Stored items
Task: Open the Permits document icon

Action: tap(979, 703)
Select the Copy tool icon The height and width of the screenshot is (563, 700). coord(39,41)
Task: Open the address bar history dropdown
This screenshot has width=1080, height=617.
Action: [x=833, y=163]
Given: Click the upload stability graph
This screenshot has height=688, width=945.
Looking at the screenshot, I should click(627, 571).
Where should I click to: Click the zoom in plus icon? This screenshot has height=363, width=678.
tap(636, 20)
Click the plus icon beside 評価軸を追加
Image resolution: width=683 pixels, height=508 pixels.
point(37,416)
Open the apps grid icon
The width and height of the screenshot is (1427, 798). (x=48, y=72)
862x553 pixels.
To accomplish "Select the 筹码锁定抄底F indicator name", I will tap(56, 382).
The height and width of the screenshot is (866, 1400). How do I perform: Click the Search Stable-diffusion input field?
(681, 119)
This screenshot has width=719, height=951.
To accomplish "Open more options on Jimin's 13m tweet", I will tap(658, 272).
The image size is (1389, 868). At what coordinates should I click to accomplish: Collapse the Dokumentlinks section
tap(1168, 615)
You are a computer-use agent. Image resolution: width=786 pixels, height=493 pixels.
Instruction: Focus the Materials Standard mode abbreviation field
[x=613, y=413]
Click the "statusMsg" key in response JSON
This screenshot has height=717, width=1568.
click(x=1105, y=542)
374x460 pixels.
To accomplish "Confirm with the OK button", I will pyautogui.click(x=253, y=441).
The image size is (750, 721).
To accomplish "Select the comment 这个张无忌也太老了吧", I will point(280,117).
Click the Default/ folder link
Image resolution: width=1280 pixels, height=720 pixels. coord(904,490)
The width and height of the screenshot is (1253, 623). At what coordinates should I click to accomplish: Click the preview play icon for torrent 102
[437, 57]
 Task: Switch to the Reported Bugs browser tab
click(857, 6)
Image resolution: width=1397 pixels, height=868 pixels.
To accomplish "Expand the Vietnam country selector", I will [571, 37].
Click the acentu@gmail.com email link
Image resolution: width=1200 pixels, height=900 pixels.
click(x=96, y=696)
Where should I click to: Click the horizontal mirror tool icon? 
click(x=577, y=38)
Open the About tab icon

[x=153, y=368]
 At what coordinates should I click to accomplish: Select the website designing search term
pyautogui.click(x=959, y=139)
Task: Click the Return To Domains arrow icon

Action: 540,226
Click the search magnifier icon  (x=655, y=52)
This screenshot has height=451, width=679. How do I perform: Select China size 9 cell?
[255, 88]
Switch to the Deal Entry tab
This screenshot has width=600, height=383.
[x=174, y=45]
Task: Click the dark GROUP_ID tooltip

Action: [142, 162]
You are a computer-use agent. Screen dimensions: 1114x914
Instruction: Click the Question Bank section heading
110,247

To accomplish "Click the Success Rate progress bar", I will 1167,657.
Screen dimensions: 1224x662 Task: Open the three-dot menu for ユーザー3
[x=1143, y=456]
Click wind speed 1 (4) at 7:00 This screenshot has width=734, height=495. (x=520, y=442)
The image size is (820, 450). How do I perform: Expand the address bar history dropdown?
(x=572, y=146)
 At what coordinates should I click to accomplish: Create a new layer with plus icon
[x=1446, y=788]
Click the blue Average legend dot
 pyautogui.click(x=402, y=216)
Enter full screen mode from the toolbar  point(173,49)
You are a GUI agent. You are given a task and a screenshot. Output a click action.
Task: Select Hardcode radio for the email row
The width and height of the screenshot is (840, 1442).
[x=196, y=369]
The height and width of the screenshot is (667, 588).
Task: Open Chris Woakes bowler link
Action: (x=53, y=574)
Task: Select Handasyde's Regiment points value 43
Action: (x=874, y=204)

* [Aim of the exercise]: Where does the word "computer" appear in the records above? Return every line that holds it.

* [Exercise output]:
You are a computer-use agent. Image resolution: width=786 pixels, height=493 pixels.
You are a computer-use agent. Screen dimensions: 1114x914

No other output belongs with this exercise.